As venues reopen...
Hospitality faces growing staff shortage crisis
Venues have seen workers find other jobs or leave the country (pic: Terry Murden)
Nine in 10 hospitality business leaders expect to face staff shortages this year, according to new data.
Half (51%) of those responding to a poll anticipate shortages in all roles, with another 39% concerned about back of house roles only.
The figures reinforce widespread concerns about a crisis in hospitality recruitment as trading restrictions ease.
Many restaurant, pub and bar staff have left their jobs during lockdowns, and Brexit has also caused a steep drop in people travelling from Europe to work in the UK.
Shortages appear to have caught many employers by surprise. The Business Confidence Survey from CGA and Fourth, a hospitality technology company, shows half (51%) of leaders have found that the reduced recruitment pool has been a bigger issue than they anticipated since restrictions began to ease.

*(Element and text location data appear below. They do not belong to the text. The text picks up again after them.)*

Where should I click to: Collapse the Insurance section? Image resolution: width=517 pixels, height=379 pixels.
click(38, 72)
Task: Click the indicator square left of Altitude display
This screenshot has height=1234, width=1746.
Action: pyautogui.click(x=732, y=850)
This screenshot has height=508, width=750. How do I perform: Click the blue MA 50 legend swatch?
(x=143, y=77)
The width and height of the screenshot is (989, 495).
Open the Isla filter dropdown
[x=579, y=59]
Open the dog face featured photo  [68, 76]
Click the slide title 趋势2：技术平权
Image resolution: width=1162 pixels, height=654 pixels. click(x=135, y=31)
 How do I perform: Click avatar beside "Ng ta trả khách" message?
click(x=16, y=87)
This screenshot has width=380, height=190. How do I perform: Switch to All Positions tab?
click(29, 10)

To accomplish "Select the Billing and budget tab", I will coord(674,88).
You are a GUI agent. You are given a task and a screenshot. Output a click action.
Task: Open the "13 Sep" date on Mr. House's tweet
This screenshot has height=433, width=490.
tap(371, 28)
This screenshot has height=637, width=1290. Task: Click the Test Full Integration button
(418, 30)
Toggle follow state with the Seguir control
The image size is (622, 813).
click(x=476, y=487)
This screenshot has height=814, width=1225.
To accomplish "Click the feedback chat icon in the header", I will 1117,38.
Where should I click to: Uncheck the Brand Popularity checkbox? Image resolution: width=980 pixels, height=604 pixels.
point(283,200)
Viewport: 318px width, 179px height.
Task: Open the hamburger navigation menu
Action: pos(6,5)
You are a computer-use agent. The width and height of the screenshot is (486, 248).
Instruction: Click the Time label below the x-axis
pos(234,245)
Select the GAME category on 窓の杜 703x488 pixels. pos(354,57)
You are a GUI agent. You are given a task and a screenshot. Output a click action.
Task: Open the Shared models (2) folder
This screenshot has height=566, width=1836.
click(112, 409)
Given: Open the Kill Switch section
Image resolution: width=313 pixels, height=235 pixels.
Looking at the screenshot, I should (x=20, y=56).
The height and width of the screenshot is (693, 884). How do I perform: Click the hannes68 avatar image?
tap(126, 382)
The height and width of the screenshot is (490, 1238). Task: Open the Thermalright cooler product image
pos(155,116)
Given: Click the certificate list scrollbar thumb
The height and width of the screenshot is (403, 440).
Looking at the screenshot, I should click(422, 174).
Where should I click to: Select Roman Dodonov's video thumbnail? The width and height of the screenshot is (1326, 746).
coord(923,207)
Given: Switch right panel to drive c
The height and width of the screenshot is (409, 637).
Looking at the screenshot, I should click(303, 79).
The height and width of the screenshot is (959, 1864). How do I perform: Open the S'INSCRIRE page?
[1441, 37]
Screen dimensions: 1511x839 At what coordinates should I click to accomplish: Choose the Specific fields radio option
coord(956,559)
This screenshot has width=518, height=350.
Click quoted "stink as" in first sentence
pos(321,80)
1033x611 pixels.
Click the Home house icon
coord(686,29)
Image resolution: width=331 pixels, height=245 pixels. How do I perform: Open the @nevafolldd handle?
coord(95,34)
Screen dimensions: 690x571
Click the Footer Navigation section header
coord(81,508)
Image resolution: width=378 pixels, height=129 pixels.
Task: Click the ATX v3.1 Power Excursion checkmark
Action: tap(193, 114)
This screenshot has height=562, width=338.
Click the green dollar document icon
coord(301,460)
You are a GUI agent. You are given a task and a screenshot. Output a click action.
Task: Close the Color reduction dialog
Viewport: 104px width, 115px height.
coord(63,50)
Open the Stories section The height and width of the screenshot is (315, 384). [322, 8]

Nine in 10 (88%) employers now expect to hire staff this year—half (44%) of them to a greater extent than expected—while just 4% are confident they will not need any new recruits.
Although two thirds (67%) of leaders remain confident about their ability to recruit, retain and train staff, there is likely to be intense competition for available labour in the coming months, increasing the pressure on businesses to keep hold of team members.
Business leaders are also concerned about drops in staff productivity. Nearly half (47%) say improving employee productivity will be a major focus for their business in 2021, with just 4% unconcerned about the issue. With many staff only just back at work after many months of on-off furlough, employers now face the challenge of engaging and motivating teams.
Anxiety about staff, along with concerns over sales, input costs and the risk of further restrictions, could dampen business optimism in the coming weeks. Ahead of full reopening, the Business Confidence Survey showed that 79% of leaders were optimistic about prospects for the eating and drinking out market—the highest level for just over six years.
Karl Chessell, CGA’s director – hospitality operators and food, EMEA, said: “It’s already apparent that recruitment and retention are going to be huge concerns for hospitality over the remainder of 2021.
Post-Brexit shortages had been expected for some time, but COVID-19 has multiplied the difficulties and many businesses are already facing a staffing crisis at the worst possible time.”
Sebastien Sepierre, managing director – EMEA, Fourth, said: “The survey paints a very stark picture of the staffing crisis currently facing the hospitality industry.
“We know from our data that the number of EU workers in the UK hospitality workforce fell by 4% when comparing the first quarter of 2021 with 2019.
“This, coupled with a 12% reduction in new starters from EU countries over the same period, has exacerbated the impact of the pandemic on the workforce, generating the most challenging recruitment market in recent memory.
“In the face of a shrinking pool of workers and increasing consumer demand, improving employee productivity has clearly become a major focus for operators.”
Homeless helped into hospitality
Charitable group Onlyapavementaway is helping people facing homelessness as well as prison leavers and veterans find jobs in the hospitality and other sectors.
Over the next six years it is estimated that there will be around 1.3million vacancies in the hospitality industry. At the same time, the number of people facing or at risk of homelessness is on the increase.
Since late 2018 the charity has helped nearly a hundred people find jobs and its target for the next three years is to help 700 into work thereby adding £29.9 million to the economy.